Orange Co., Calif., firefighters hindered by errors, infighting


Miscues and political infighting by federal, state and local officials forced Orange County firefighters to battle one of the state's most disastrous wildfires with dangerously low water pressure and without help from water-dropping aircraft until it was too late.

As the Laguna Beach inferno leveled more than 300 homes and incinerated 10,000 acres, firefighters were hampered by a series of devastating foul-ups.

Military aircraft, which could have been used to dump thousands of gallons of water and chemicals on the Laguna Beach fire and more than a dozen other Southern California blazes, were not activated until yesterday, more than 19 hours after the Laguna fire began. Acknowledging miscommunications, National Guard Lt. Col. David Woolsey said, "We still do not know for sure who is in charge."

Marines at the Tustin Marine Corps Air Station and Camp Pendleton volunteered to send water-dropping helicopters, bulldozers and battalions of firefighters to Laguna Canyon immediately after the fire began Wednesday. But Orange County fire officials rebuffed the offer because they had never trained with military firefighting units based in their own county.

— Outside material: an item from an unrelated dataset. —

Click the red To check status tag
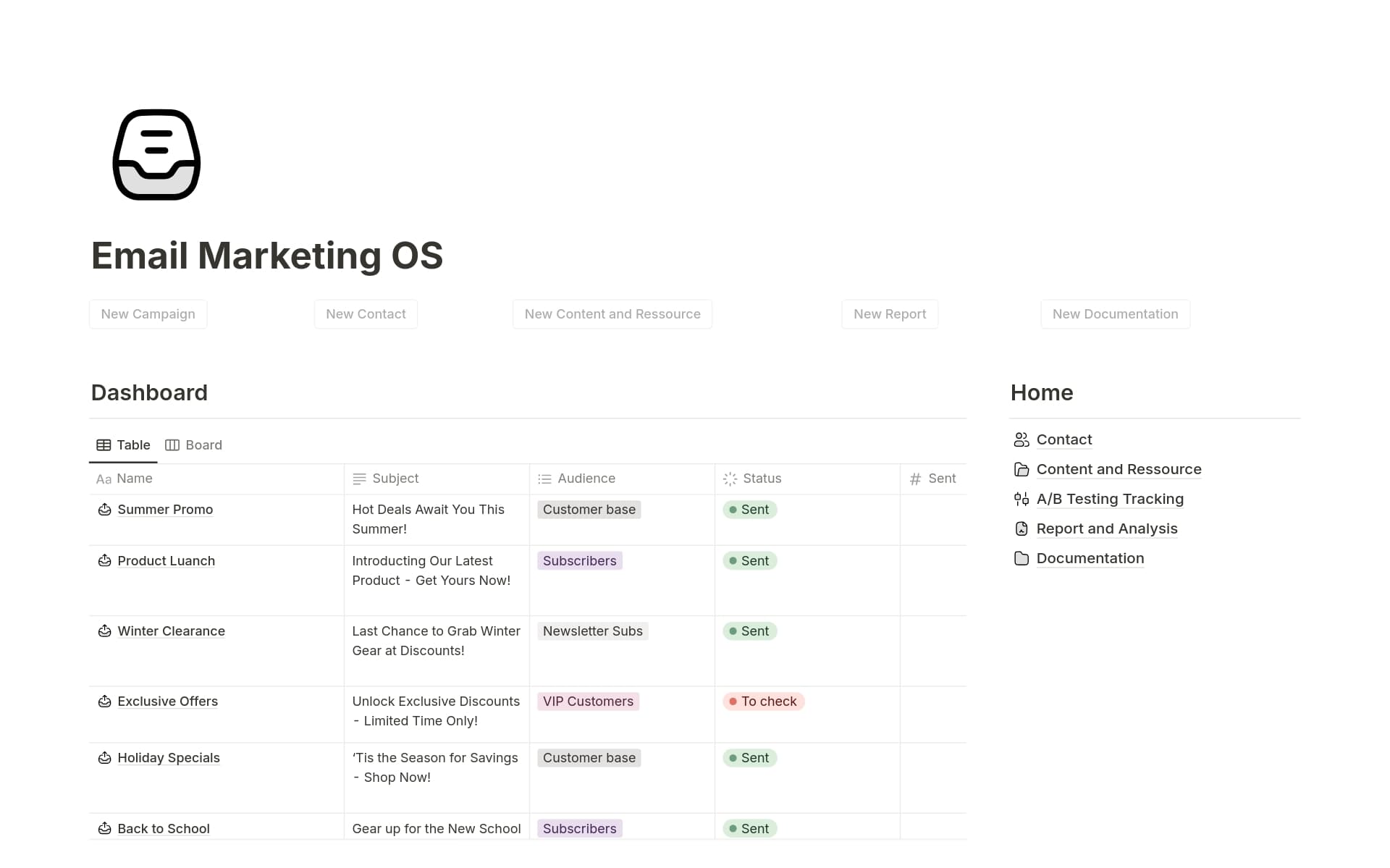 [x=763, y=701]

State emergency officials, faced with deciding which Southern California blaze was a top priority, equivocated on when to send state planes and helicopters to Laguna. Gov. Pete Wilson said: "It was up to the fire professionals to make the decision. I'm not going to second-guess their decision."

Water flow slowed to a trickle and went dry for some firefighters Wednesday night because pumps stopped when power failed and there were no backup generators for the water system, which has not been significantly updated since 1955.

A 3.5-million-gallon reservoir that firefighters said would have significantly bolstered water pressure has not been built on a ridgetop park because three key City Council members oppose it. They have said it would be ugly and hurt wildlife.

Almost all firefighters were moved to cut short the wildfire's path to Emerald Canyon, thus leaving few, if any, firefighters to stop the blaze from leaping Laguna Canyon Road and devastating 120 homes.

On the federal side, National Guard officials said they did not begin the two-hour-long mobilization of the Mobile Airborne Firefighters until 1 p.m. Wednesday. It is unclear whether there was a mixup or the state never called.

Federal officials acknowledged bureaucratic difficulties.

Delay in dispatching the National Guard's firefighting KC-130s transport planes was caused by confusion and mixed signals among three government agencies and Monsanto, a private contractor that provides the retardant dumped on fires, said Lt. Col. David Woolsey at the National Guard base at Point Mugu.

"It's complicated, very complicated," Colonel Woolsey said yesterday of the command structure. "And it's still not resolved."

The Marines were ready to move immediately with 12 CH53 Super Stallion helicopters from the 3rd Marine Aircraft Wing., said Sgt. Timothy Paullin, spokesman for Marine bases in Tustin and El Toro.

But Marine equipment was not used because the Orange County Fire Department had never trained with the military units responsible and didn't share a radio frequency, Orange County Fire Chief Larry Holms said.

With military and civilian strategies and radio communications not in sync, an aircraft could have crashed or collided, Assistant Chief Chip Prather said.

"There are safety issues involved in mixing so many aircraft," Assistant Chief Prather said. "Coupled with the media aircraft, it's a real dangerous situation for everybody."

Instead, Orange County firefighters relied on civilian firefighting agencies.

Firefighters did receive assistance from two Orange County Sheriff-Coroner Department helicopters -- but they dropped small amounts of water compared with what Marine helicopters can deliver.

Another significant problem for firefighters was water shortage, said Dan Young, Orange County Fire Department spokesman. Orange County firefighter Doug Obermeier, one of the first to arrive and battle the blaze in Mystic Hills neighborhood, agreed, saying that throughout the night he had to let homes burn unabated because of fluctuating water pressure.